Within our unit tests we use plain ADO.NET (DataTable, DataAdapter) for preparing the database resp. checking the results, while the tested components themselves run under NHibernate 2.1. .NET version is 3.5, SqlServer version is 2005.
The database tables have identity columns as primary keys. Some tables apply instead-of-insert/update triggers (this is due to backward compatibility, nothing I can change). The triggers generally work like this:
create trigger dbo.emp_insert
on dbo.emp
instead of insert
as
begin
set nocount on
insert into emp ...
select @@identity
end
The insert statement issued by the ADO.NET DataAdapter (generated on-the-fly by a thin ADO.NET wrapper) tries to retrieve the identity value back into the DataRow:
exec sp_executesql N'
insert into emp (...) values (...);
select id, ... from emp where id = @@identity
'
But the DataRow's id-Column is still 0. When I remove the trigger temporarily, it works fine - the id-Column then holds the identity value set by the database.
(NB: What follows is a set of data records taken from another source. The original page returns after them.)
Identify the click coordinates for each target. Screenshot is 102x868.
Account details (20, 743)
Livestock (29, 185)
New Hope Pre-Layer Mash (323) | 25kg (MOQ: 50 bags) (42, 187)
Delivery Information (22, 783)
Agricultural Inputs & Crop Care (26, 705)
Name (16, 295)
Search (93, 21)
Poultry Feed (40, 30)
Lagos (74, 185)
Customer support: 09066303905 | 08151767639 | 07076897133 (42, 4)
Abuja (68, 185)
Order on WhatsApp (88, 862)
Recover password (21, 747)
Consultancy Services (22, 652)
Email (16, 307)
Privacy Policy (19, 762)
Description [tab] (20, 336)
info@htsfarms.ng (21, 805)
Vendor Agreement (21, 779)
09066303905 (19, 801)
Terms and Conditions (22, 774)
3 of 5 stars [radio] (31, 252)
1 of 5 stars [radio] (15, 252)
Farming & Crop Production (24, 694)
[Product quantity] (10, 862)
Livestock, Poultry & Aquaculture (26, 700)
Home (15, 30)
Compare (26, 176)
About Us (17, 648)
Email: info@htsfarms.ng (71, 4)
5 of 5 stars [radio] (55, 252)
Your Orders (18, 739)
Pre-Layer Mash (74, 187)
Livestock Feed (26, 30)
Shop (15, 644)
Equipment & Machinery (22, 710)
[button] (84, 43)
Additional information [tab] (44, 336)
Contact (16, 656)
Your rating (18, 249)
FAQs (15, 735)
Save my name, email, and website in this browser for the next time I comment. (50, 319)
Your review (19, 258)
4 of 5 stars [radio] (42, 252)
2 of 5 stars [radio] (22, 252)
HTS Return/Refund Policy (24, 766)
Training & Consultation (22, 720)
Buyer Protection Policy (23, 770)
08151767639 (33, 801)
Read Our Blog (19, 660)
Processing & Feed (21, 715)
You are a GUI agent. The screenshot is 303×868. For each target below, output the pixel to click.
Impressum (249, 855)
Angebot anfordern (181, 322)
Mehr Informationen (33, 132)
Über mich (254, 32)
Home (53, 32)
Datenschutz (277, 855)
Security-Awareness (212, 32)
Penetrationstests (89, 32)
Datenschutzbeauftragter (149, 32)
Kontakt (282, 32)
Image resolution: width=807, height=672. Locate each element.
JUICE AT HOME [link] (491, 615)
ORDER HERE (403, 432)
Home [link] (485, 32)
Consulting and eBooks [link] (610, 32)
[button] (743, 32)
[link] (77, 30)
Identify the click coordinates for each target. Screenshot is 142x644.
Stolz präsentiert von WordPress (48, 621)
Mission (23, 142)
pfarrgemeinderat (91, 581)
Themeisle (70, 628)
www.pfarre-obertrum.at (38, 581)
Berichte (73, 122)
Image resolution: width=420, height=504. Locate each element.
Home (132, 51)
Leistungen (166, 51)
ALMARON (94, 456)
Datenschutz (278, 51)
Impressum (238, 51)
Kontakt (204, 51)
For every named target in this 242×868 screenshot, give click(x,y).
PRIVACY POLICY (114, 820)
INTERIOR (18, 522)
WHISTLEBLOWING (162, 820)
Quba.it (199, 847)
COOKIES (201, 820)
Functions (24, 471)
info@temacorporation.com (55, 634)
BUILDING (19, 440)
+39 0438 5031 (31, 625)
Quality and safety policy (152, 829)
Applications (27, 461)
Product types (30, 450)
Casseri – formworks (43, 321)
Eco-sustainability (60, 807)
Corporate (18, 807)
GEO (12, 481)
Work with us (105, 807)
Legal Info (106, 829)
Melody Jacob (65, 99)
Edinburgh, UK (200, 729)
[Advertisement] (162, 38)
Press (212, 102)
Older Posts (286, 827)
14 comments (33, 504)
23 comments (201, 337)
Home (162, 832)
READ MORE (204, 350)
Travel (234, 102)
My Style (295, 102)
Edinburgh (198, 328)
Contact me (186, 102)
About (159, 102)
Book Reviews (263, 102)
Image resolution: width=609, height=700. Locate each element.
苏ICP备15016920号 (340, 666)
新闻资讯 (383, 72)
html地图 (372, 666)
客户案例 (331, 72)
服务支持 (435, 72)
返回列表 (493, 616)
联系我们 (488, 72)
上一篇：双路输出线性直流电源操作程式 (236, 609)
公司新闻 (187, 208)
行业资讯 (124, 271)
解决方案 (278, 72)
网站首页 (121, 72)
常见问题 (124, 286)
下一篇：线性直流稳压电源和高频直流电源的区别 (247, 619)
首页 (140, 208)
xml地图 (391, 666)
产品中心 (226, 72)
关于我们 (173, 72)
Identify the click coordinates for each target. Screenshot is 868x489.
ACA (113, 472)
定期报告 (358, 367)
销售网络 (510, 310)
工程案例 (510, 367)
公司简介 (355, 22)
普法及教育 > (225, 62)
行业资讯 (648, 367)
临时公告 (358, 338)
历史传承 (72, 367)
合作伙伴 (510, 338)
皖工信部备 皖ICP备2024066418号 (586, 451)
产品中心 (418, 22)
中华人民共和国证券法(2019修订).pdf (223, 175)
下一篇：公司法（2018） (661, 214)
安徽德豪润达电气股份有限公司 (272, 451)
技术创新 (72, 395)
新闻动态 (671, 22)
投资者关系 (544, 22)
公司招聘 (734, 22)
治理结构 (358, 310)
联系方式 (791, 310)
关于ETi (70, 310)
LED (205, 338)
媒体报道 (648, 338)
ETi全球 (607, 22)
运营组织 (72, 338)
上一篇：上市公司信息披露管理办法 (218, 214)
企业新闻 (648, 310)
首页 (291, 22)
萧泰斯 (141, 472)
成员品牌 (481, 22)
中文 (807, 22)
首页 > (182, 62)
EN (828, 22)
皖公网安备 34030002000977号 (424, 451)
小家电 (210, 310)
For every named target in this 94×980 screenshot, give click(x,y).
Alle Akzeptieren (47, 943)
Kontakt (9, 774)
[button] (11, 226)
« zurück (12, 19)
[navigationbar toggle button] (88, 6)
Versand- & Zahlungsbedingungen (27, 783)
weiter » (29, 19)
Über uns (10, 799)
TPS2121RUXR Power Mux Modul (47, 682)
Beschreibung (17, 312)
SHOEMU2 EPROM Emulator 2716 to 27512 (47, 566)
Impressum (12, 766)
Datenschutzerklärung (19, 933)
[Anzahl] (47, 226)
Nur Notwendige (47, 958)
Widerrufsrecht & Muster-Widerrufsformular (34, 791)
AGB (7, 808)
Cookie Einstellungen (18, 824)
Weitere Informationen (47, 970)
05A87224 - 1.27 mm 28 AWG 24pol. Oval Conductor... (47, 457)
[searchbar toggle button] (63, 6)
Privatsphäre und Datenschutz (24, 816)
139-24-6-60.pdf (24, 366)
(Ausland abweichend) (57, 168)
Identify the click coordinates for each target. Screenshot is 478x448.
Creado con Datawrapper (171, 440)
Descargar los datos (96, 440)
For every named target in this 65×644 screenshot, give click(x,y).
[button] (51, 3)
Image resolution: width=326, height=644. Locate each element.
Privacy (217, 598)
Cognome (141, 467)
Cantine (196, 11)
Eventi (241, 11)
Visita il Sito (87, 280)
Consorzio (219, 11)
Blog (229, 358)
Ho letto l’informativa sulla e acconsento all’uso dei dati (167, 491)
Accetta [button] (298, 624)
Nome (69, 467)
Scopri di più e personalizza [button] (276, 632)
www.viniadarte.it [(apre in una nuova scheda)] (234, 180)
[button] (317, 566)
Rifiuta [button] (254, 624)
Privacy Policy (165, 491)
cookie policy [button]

NHibernate on the other hand uses this kind of insert statement:
exec sp_executesql N'
insert into emp (...) values (...);
select scope_identity()
'
This works, the NHibernate POCO has its id property correctly set right after flushing. Which seems a little bit counter-intuitive to me, as I expected the trigger to run in a different scope, hence @@identity should be a better fit than scope_identity().
So I thought no problem, I will apply scope_identity() instead of @@identity under ADO.NET as well. But this has no effect, the DataRow value is still not updated accordingly.
And now for the best part: When I copy and paste those two statements from SqlServer profiler into a Management Studio query (that is including "exec sp_executesql"), and run them there, the results seem to be inverse! There the ADO.NET version works, and the NHibernate version doesn't (select scope_identity() returns null). I tried several times to verify, but to no avail. Of course this just shows the resultset coming from the database, whatever happens inside NHibernate and ADO.NET is another topic. Also, several session properties defined by T-SQL SET are different in the two scenarios (Management Studio query vs. application at runtime)
This is a real puzzle to me. I would be happy about any insights on that. Thank you!